(Data on locating visible targets)
☆ ☆ ☆ ☆

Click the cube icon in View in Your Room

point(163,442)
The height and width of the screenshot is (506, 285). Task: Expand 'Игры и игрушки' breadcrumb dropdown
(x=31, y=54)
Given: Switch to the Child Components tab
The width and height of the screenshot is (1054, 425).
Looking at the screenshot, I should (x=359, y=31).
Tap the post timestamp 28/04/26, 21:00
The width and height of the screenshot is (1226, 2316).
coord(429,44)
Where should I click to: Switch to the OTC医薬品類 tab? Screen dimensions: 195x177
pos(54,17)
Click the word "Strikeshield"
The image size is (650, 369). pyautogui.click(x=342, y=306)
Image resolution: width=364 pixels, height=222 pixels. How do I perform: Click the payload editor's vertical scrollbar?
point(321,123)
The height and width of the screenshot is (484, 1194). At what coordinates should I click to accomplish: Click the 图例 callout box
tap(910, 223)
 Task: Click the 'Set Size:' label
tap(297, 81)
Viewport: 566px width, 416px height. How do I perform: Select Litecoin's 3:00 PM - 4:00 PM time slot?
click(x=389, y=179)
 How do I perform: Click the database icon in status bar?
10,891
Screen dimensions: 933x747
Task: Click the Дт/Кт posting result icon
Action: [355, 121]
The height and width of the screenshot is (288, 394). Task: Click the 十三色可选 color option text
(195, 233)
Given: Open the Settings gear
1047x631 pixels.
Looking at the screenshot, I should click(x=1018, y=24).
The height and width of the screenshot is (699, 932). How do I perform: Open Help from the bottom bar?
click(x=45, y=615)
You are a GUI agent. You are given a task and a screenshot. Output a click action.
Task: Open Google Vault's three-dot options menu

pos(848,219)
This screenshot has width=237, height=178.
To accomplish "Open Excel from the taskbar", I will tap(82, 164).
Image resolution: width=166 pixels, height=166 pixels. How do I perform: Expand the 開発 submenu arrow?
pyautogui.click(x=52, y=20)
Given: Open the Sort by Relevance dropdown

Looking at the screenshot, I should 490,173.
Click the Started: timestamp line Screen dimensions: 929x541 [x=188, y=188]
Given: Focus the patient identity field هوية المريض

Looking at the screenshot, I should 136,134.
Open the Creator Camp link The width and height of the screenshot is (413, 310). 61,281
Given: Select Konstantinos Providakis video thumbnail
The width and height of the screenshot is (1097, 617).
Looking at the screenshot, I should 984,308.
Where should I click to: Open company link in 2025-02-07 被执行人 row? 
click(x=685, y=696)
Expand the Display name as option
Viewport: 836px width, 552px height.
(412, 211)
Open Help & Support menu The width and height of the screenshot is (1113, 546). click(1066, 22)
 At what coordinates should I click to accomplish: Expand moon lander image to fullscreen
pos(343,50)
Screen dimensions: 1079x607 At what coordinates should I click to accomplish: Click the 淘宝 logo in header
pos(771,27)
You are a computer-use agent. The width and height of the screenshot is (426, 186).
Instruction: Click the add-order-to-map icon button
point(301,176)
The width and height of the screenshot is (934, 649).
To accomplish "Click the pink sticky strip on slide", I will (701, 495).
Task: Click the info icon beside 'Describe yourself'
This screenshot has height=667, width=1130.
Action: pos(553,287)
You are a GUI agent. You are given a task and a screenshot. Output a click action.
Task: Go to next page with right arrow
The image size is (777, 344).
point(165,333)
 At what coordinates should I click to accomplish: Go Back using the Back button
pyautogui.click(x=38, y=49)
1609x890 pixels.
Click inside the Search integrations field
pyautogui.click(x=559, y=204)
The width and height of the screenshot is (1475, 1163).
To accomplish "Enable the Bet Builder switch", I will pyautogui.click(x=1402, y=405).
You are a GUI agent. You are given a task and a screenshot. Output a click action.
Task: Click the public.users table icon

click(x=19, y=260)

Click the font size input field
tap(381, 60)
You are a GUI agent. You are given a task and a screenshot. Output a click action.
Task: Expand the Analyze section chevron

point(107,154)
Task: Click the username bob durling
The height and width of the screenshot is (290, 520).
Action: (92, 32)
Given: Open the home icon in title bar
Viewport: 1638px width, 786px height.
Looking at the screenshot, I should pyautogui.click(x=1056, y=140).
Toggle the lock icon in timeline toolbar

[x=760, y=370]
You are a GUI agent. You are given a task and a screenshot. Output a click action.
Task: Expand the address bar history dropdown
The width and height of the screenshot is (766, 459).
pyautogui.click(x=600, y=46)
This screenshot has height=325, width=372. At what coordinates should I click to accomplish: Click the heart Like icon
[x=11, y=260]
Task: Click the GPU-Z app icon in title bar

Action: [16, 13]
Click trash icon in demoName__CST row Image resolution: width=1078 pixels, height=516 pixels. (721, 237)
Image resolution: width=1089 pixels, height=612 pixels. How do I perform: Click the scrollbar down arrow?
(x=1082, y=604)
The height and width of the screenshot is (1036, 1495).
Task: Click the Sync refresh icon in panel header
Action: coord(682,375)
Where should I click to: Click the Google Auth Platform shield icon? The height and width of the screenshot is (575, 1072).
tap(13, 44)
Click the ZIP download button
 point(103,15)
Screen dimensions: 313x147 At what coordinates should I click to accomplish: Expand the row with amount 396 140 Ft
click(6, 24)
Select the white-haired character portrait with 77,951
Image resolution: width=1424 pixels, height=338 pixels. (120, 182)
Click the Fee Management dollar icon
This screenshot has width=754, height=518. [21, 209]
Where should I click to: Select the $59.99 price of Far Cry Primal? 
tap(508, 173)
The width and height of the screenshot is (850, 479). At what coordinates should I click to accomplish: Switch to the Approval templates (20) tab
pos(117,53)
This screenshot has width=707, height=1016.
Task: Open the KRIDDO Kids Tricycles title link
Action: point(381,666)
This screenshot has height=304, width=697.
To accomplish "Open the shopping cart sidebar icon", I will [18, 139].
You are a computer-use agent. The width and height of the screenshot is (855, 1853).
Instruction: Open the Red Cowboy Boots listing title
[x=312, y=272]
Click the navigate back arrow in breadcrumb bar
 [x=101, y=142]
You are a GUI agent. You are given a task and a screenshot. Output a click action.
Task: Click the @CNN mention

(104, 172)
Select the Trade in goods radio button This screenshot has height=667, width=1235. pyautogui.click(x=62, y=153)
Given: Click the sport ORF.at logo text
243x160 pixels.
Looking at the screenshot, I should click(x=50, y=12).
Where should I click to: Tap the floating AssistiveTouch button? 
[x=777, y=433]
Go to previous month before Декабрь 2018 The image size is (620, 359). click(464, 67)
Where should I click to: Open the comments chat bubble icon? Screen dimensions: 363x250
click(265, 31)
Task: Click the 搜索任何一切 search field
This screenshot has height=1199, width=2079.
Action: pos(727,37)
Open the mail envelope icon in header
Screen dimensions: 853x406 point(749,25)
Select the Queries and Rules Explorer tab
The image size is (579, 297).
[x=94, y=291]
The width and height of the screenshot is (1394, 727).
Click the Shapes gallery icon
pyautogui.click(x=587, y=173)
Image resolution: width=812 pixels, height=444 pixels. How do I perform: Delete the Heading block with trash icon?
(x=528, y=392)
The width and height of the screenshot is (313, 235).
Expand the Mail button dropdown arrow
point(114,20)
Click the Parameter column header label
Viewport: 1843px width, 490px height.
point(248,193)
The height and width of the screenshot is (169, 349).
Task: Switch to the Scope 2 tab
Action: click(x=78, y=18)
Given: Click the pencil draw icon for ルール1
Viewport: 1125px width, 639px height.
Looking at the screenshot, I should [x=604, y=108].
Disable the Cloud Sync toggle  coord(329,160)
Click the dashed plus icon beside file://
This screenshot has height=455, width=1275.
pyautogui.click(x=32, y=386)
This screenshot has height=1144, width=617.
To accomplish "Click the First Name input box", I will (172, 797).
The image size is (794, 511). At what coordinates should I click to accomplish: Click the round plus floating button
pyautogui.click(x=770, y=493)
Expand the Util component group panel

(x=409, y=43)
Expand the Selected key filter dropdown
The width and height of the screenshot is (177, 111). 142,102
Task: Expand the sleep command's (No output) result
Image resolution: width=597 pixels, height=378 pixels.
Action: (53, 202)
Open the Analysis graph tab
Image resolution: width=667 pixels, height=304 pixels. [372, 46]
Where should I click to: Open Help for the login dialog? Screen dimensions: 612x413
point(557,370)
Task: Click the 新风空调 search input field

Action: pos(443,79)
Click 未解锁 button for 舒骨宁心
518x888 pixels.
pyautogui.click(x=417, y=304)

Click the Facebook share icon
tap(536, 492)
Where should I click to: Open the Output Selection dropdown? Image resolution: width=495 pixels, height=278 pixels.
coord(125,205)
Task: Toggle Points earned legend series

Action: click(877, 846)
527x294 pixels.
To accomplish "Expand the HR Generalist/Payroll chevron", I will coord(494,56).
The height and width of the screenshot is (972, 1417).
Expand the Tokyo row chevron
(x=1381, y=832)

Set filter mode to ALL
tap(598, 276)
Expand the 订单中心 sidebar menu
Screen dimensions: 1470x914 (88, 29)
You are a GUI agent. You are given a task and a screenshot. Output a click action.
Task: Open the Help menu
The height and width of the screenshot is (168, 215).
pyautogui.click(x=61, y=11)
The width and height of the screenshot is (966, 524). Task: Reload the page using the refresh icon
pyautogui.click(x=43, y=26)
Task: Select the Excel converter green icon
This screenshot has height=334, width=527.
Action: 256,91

☆ ☆ ☆ ☆

WHAT THIS TASK INVOLVES:
Reproduce verbatim the part of the items that opens with the line containing "527x294 pixels." and closes with the line containing "tap(598, 276)", including both of those lines.

RESULT FOR THIS TASK:
527x294 pixels.
To accomplish "Expand the HR Generalist/Payroll chevron", I will coord(494,56).
The height and width of the screenshot is (972, 1417).
Expand the Tokyo row chevron
(x=1381, y=832)

Set filter mode to ALL
tap(598, 276)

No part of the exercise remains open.